Na edição realizada em janeiro deste ano, foi adotado um protocolo que previa, por exemplo, o uso obrigatório de máscara durante toda a prova, medida que será novamente utilizada de acordo com o edital do Enem 2021, e a redução do número de candidatos por sala. Mesmo assim, foram registradas aglomerações e quebras de protocolos.
“Um dos principais pontos que temos que saber do Inep é se as condições serão garantidas para todos fazerem a prova com segurança”.
“Hoje sabemos que, além dos protocolos tradicionais, como máscara e distanciamento, um dos principais elementos [de prevenção à disseminação do vírus] é a ventilação cruzada. Não podemos ter sala de aplicação de prova que não tenha uma janela para circular o ar, por exemplo. A lotação das salas e outras questões como essa foram difíceis na última edição”, pontua.
“Somente os lugares de prova cumprirem protocolos sanitários já é muito difícil”, concorda Pellanda. Ela lembra ainda que há especificidades que precisam ser garantidas, também com segurança, para candidatos que sejam portadores de deficiência.

Dados fornecidos>
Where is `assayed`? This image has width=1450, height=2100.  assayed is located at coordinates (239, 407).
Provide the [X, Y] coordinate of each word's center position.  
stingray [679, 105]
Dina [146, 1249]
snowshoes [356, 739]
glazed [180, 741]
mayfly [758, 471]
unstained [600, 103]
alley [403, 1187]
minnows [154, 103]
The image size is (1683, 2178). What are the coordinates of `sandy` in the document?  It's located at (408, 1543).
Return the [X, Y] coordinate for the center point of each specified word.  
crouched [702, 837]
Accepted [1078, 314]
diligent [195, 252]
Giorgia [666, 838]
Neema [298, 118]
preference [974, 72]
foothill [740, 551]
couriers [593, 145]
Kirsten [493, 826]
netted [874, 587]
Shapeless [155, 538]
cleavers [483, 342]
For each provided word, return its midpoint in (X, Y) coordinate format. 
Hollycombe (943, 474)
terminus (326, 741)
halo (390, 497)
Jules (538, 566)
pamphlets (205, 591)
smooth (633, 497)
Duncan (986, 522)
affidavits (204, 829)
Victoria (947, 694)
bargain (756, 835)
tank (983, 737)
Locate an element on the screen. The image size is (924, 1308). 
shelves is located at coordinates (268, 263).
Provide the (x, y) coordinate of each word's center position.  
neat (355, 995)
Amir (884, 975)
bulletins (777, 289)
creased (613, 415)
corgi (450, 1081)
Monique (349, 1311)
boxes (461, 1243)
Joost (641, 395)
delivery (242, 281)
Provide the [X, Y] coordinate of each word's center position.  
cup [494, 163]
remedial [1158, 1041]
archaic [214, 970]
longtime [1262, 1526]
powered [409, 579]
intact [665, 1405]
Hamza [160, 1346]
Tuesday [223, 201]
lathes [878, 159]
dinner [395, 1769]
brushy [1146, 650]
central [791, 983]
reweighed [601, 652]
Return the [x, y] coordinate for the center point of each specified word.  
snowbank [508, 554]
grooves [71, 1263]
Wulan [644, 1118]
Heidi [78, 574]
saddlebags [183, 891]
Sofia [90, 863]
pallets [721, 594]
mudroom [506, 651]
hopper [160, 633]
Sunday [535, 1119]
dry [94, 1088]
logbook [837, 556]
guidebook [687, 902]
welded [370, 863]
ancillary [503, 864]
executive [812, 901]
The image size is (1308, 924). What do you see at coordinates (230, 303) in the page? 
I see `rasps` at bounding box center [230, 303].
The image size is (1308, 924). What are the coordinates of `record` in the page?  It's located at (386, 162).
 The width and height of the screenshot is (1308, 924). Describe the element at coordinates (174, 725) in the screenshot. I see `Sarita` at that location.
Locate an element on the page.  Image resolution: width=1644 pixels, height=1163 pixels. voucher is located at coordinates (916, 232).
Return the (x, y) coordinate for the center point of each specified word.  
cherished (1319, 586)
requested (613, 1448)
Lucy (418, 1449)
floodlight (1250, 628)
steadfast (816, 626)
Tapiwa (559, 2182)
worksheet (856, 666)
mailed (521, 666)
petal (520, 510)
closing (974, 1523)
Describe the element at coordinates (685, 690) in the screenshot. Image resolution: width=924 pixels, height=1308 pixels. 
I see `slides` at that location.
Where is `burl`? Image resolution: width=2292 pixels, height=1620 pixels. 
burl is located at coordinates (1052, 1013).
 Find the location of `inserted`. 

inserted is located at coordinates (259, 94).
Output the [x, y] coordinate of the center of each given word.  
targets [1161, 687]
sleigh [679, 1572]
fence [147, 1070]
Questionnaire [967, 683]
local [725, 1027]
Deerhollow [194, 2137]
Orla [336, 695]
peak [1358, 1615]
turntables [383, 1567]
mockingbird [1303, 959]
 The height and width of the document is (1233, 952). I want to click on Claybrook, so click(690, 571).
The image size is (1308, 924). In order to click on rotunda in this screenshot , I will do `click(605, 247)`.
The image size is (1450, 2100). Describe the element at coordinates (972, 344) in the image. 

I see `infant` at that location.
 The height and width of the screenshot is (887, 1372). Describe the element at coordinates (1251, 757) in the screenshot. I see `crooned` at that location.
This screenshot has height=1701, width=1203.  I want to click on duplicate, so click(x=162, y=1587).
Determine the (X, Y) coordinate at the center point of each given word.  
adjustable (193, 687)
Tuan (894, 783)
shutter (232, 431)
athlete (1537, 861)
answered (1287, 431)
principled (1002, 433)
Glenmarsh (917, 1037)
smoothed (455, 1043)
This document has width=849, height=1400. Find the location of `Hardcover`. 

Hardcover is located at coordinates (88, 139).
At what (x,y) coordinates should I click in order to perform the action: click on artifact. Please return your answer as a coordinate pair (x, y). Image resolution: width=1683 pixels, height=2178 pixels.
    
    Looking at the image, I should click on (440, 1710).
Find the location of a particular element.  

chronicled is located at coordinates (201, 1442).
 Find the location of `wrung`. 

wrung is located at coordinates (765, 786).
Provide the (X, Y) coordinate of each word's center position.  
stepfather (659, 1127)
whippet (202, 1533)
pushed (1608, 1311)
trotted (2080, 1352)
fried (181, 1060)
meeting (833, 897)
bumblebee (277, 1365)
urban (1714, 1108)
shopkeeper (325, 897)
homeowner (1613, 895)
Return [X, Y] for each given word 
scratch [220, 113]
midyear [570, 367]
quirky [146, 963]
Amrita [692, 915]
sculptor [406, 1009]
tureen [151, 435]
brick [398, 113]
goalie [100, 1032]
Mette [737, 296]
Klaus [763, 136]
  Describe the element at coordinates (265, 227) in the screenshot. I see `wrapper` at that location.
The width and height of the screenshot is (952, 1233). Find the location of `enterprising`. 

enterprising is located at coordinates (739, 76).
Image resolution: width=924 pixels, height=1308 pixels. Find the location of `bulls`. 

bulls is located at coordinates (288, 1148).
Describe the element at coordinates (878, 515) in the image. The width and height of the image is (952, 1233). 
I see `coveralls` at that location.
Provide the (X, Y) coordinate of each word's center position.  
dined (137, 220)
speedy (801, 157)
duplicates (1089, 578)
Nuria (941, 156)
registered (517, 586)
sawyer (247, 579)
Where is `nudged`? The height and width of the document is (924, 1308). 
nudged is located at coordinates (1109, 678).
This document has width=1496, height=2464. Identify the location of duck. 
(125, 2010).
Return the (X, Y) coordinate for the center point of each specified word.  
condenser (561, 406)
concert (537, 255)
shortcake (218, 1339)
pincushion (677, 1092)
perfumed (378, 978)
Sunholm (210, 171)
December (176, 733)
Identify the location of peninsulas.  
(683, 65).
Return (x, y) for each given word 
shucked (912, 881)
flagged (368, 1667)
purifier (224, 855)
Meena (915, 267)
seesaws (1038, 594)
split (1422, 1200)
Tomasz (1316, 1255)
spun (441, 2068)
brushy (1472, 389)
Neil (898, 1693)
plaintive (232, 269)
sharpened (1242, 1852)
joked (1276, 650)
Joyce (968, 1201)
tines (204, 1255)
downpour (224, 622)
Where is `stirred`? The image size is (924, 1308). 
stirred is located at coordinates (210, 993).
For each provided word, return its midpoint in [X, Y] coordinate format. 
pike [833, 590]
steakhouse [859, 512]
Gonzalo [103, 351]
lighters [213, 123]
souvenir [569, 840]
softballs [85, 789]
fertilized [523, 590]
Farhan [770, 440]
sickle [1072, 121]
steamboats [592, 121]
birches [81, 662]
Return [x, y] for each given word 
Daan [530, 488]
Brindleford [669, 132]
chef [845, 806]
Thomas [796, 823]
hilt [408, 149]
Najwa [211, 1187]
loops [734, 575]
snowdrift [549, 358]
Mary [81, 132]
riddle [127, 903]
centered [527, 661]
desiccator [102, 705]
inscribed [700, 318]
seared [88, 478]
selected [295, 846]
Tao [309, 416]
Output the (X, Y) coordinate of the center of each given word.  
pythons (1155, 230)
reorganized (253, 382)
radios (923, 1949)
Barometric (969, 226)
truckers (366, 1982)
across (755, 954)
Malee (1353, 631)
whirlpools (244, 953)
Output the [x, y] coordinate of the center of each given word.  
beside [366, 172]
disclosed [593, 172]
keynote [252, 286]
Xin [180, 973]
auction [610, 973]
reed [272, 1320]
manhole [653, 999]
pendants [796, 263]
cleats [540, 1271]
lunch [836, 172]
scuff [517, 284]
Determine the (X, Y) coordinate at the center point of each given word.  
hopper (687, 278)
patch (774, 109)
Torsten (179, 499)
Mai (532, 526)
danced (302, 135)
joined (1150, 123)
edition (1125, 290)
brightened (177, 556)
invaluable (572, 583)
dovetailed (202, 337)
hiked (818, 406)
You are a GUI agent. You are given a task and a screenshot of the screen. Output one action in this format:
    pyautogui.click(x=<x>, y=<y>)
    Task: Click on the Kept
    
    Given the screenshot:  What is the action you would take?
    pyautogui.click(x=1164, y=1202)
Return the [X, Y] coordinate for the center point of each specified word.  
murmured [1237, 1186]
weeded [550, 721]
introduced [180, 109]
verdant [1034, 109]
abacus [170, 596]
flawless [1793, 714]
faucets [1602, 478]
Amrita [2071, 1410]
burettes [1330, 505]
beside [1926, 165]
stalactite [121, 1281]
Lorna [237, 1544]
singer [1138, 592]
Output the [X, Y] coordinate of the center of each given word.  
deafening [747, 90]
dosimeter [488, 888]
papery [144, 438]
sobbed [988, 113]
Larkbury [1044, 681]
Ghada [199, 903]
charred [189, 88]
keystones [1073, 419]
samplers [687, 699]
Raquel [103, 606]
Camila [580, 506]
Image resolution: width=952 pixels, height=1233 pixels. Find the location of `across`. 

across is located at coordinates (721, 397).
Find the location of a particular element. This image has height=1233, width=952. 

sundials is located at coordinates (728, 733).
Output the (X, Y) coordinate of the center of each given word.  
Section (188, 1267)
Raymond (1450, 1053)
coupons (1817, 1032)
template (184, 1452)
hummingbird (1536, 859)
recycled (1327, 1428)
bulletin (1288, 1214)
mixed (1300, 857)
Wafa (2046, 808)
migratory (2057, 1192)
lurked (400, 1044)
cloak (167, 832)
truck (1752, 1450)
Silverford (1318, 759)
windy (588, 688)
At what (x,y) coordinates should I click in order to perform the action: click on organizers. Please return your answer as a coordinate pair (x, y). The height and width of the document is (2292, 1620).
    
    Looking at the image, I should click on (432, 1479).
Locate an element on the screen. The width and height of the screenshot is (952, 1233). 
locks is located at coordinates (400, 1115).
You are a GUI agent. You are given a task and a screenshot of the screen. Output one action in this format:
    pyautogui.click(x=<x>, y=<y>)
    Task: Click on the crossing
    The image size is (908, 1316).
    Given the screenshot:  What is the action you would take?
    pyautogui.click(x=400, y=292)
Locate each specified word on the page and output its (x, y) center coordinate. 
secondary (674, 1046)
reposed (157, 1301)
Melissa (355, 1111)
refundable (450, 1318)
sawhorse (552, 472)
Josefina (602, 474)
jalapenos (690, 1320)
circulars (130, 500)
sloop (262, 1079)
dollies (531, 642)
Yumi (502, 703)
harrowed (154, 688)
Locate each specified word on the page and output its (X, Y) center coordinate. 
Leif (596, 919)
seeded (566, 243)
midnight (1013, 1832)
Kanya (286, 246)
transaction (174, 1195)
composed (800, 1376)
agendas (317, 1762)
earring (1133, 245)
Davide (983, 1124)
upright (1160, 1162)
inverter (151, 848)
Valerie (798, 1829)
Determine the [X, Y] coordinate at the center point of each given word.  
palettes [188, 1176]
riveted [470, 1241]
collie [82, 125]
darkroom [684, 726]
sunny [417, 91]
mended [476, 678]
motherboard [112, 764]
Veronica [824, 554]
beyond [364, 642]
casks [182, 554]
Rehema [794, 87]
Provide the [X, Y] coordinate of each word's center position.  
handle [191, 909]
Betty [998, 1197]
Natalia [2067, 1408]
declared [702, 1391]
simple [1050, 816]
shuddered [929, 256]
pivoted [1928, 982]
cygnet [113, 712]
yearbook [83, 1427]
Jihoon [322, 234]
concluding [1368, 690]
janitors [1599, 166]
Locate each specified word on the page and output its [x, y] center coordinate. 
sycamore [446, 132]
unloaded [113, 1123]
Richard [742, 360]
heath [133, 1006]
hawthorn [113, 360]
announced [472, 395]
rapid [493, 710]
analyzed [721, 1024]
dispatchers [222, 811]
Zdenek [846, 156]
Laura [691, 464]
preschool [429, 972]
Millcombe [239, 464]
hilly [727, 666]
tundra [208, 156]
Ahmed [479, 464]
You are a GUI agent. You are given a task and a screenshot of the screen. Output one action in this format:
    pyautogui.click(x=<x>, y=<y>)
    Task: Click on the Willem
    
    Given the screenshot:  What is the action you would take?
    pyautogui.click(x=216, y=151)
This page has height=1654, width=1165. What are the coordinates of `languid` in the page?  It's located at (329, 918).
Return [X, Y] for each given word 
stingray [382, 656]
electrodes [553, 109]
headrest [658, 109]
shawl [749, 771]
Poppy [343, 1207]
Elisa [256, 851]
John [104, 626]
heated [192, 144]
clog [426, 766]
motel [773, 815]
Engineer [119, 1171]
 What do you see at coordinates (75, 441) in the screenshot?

Instruções de trabalho>
Retome o texto sobre os protocolos sanitários na aplicação do Enem e continue-o a partir da última frase apresentada. Os registros são um material à parte, sem relação com o texto.

Resultado>
“[Eles] precisam de acompanhantes para leitura da prova, por exemplo, no caso de cegos, ou para ajudar a ir ao banheiro. Há preocupação nossa e dos estudantes, novamente, de realizar a prova”, afirma.
Fini diz acreditar que o alto índice de faltosos no Enem 2020 não terá impacto na edição 2021 do exame. Na avaliação dela, é possível que a prova tenha “pouquíssima” abstenção, desde que haja um cenário mais positivo em relação à pandemia e que, consequentemente, passe mais segurança para os candidatos.
“Segurança é algo que você não tem só dizendo que vai ter medidas preventivas, de distanciamento. Segurança é um sentimento”, afirma.
É nesse sentido que, para Hoogerbruge, o Inep e o MEC (Ministério da Educação) devem atuar fortemente na divulgação das medidas a serem tomadas para a realização do exame.
“O principal aqui é comunicação, transparência, garantir que está tudo em ordem. Dar segurança a quem for fazer a prova. É preciso mostrar quantos locais de aplicação de prova existem, como isso evoluiu do passado, e mostrar que há uma série de protocolos a serem seguidos”, afirma.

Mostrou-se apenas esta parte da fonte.